Aqui, as leis tomam lugar de todas as virtudes dispensadas na monarquia. A ambição não é perigosa nesse regime como é na aristocracia ou democracia, pois pode ser freada sempre que necessária, já que apenas um poder pode combater o outro. Assim, a ambição e os interesses particulares se opõem, evitando um governo déspota, o que acaba beneficiando o povo por “salvá-los” do medo e terror da tirania.
A questão da propriedade é fundamental para a gestão das leis monárquicas, pois essas legislações poderão provocar insatisfação popular ou levar o reino a ficar enfraquecido.
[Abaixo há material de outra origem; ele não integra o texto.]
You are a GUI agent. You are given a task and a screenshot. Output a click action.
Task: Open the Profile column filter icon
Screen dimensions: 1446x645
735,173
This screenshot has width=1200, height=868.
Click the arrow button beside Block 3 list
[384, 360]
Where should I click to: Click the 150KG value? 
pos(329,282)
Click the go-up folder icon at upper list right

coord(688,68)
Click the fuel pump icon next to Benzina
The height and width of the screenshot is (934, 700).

O gosto pelo poder moderador existente na monarquia fica evidente nos capítulos que seguem sobre a “presteza da execução na monarquia” e sobre a “excelência do governo monárquico”. Para Montesquieu, a vantagem da monarquia sobre a república é que os negócios públicos são geridos por uma só pessoa, o que garante mais presteza na execução. E as vantagens sobre os governos déspotas dizem respeito ao apoio que o príncipe tem na constituição. Isso garante ao governante mais estabilidade e segurança uma vez que os déspotas não possuem nada que possa regulamentar o coração de seus povos ou o seu próprio. Assim, os monarcas são mais felizes que os tiranos, pois conseguem manter o povo ao seu lado, ao contrário daqueles ameaçados pelo horror provocado pelo governante, que esperam a primeira oportunidade para fugir dele ou se rebelar contra ele. 
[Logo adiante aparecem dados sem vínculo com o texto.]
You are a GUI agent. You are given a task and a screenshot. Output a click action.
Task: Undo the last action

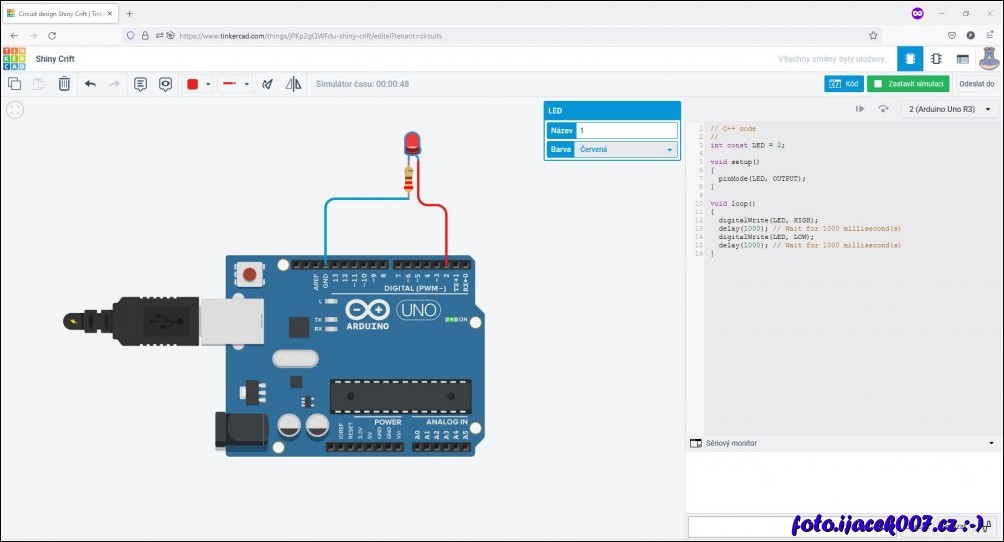(x=90, y=84)
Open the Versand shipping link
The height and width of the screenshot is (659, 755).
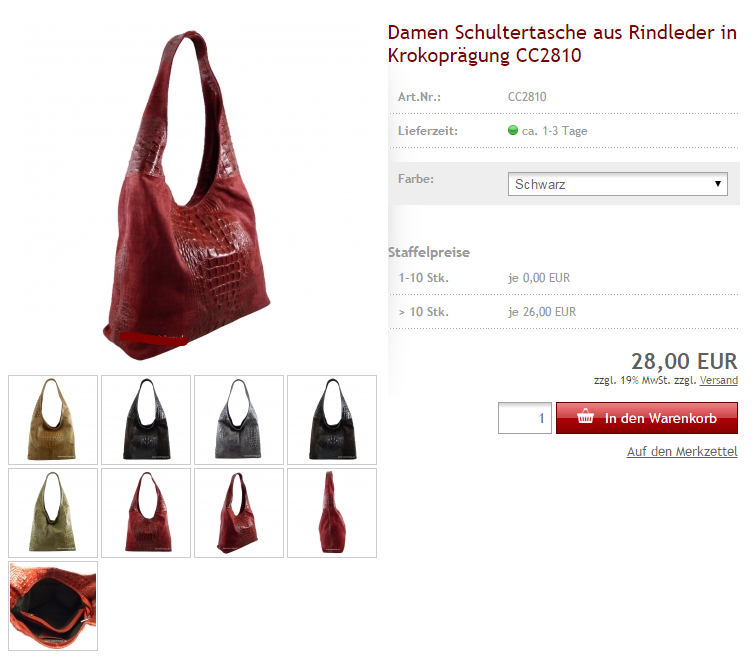coord(718,380)
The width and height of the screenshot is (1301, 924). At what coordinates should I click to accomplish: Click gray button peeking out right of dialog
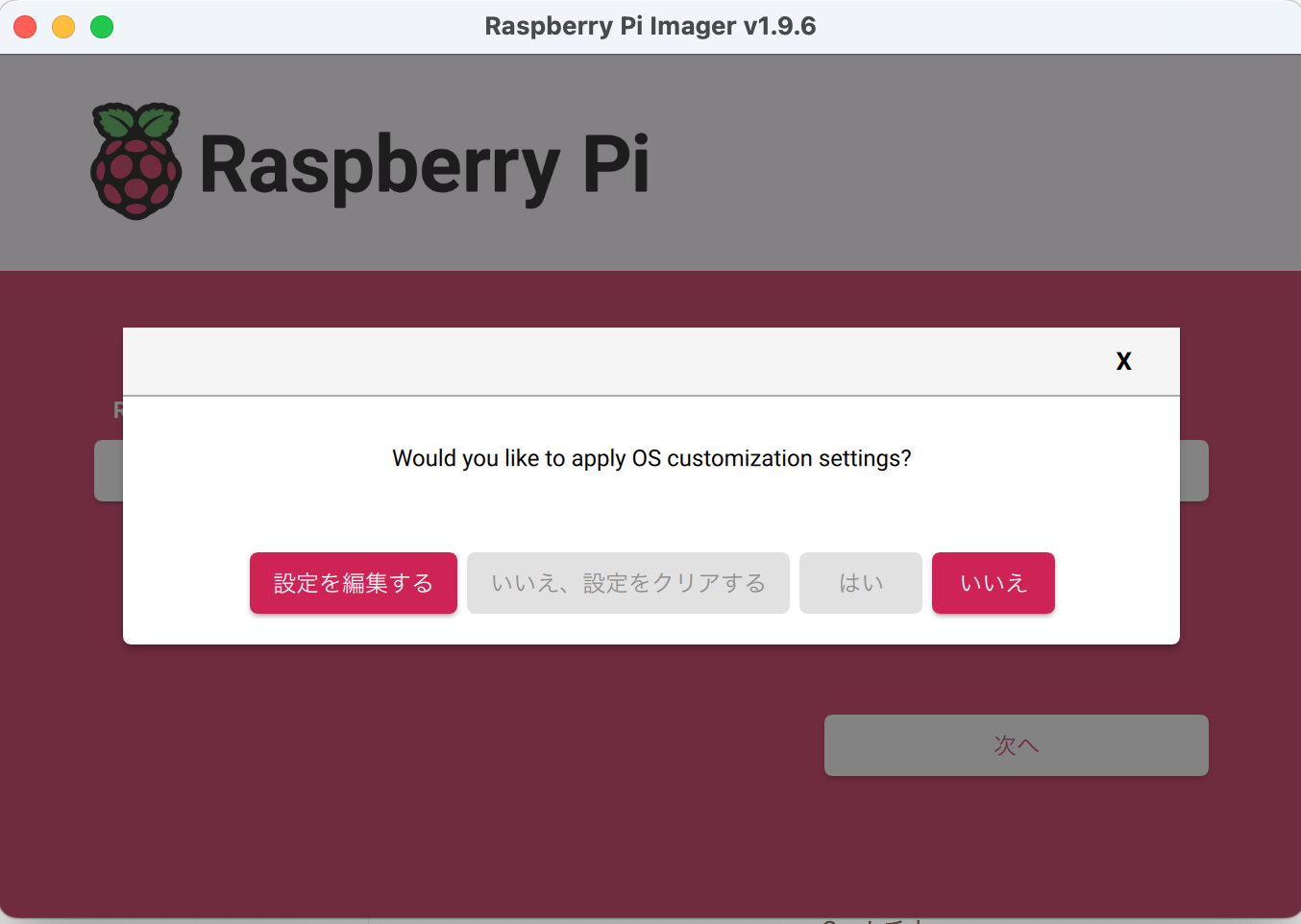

Da natureza e princípio do governo despótico
Assim como na monarquia, apenas um governa. Nesse sentido, o poder de ambos é igual. No entanto, a grande diferença está na obediência que um tem às regras e na arbitrariedade que acomete o outro.
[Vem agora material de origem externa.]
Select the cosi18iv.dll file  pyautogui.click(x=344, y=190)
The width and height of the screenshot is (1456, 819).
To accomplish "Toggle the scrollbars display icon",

No governo despótico, tudo é submetido às vontades e aos caprichos de seu príncipe. O temor e o medo é o princípio para que o governante consiga alcançar seus objetivos. Montesquieu define de tal forma: não existe nele temperamento, modificação, acordos, termos equivalentes, conferências, admoestações, nada de melhor ou igual a ser proposto: o homem é uma criatura que obedece a outra.
Montesquieu estuda a relatividade das leis nesse governo. Diz que a povos temerosos, ignorantes e abatidos não há necessidade de muitas leis: o déspota é a lei. A conservação do Estado na verdade é a conservação do próprio príncipe, de seu palácio.
Apenas uma lei pode fazer vezes de oposição às vontades do príncipe: a religiosa. Isso porque são preceitos superiores aos quais tanto o rei quanto os súditos estão submetidos. É o único momento no qual é possível encontrar certo espírito de igualdade nesse governo. É o que faz com que o governo tenha um pouco de correção. Em nenhum outro governo as leis religiosas têm mais influência elas são “o temor acrescido ao temor”.

Análise geral
Em suas reflexões gerais, Montesquieu deixa claro que, dentre os tipos de governo, os princípios originais possam sofrer desfigurações e até mesmo misturas de princípios. Que as formas puras não existem por completo, que sofrem influências de outros princípios.
Fica clara a essencialidade das leis nos governos que as admitem e da necessidade que existe em criá-las para que haja estabilidade, governabilidade e, sobretudo, a igualdade – o que seria a virtude política. 

Liberdade política e seus mecanismos institucionais
A definição de liberdade traz consigo complexas significações. Isso porque ela está atrelada com um modo de entendimento subjetivo. Ou seja, não é uma fórmula matemática com um mesmo caminho a ser seguido até encontrar-se seu resultado exato. Cada governo pode entender a liberdade de acordo com suas inclinações ou costumes, conforme o consenso de Maquiavel.
Em seu livro, no qual trata o tema da liberdade (e liberdade política), ele exemplifica as diversas formas de entendimento sobre ela em sociedades diferentes. Isso para provar que o conceito é realmente complexo, dependente dos diversos aspectos sociais que os povos apresentam.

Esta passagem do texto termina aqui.